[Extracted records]
_ _ _ _

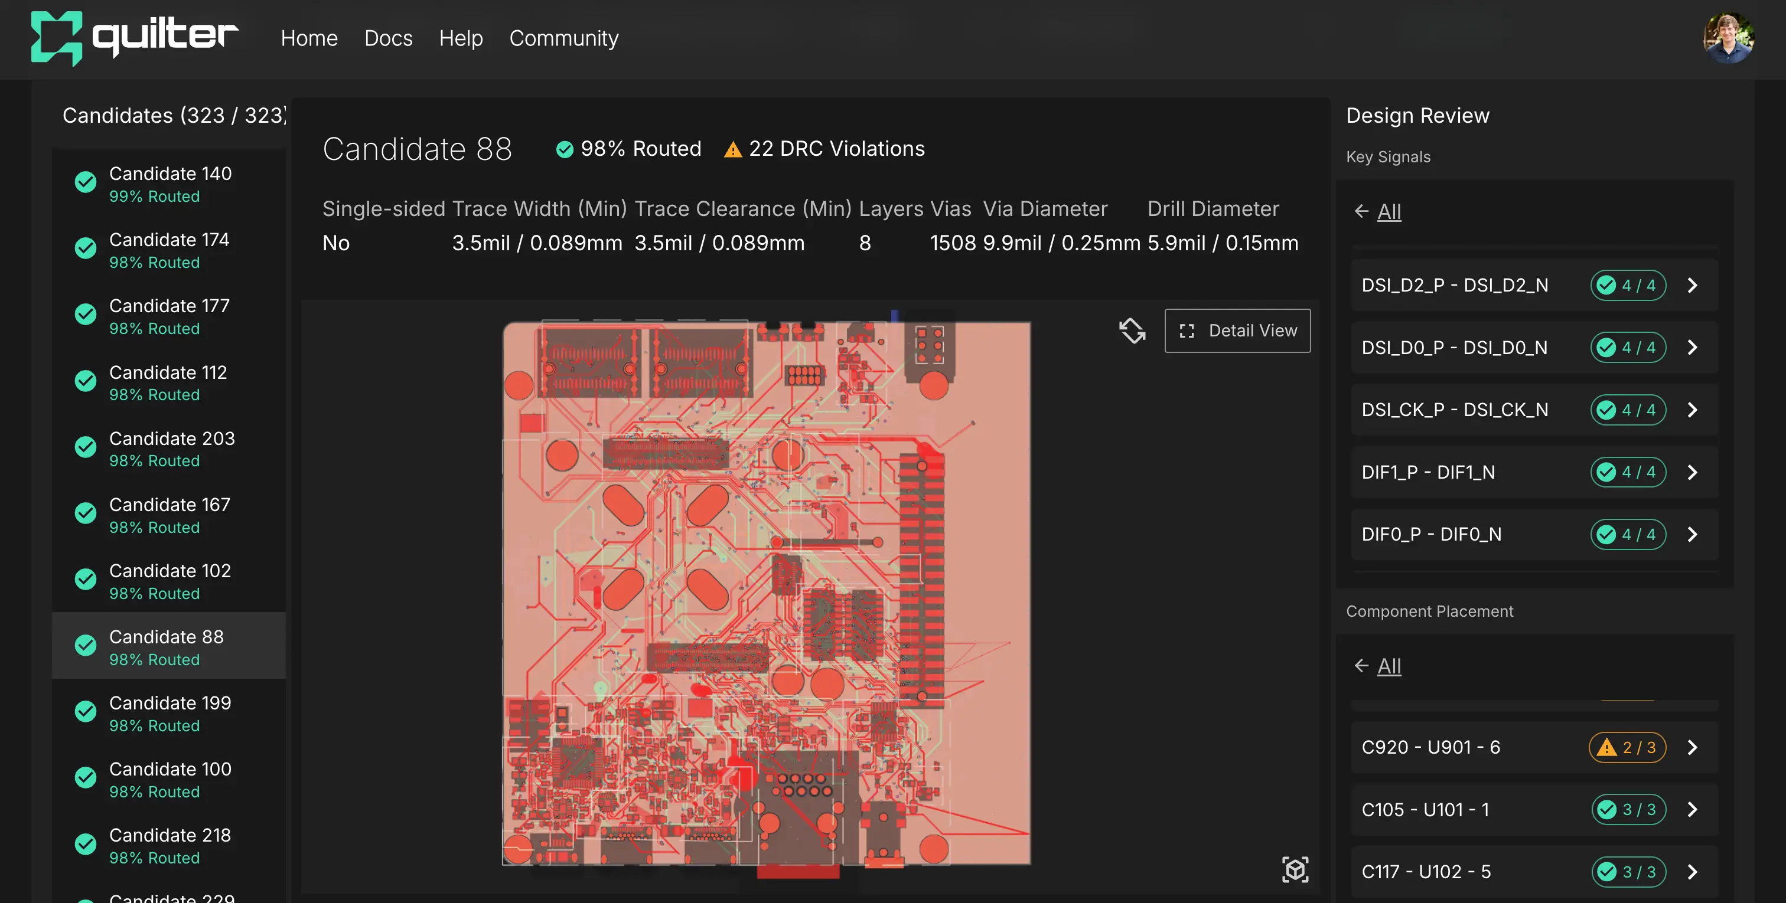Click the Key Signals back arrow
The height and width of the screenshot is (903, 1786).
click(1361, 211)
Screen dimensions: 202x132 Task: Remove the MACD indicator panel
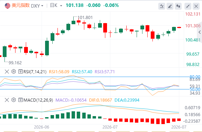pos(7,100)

_ _ _ _

Rewrite the rows above as a JSON list of strings, one string per line, skipping any blank lines. Leave the pictures out.

Exercise answer
[
  "Click the Key Signals back arrow",
  "The height and width of the screenshot is (903, 1786).",
  "click(1361, 211)",
  "Screen dimensions: 202x132 Task: Remove the MACD indicator panel",
  "pos(7,100)"
]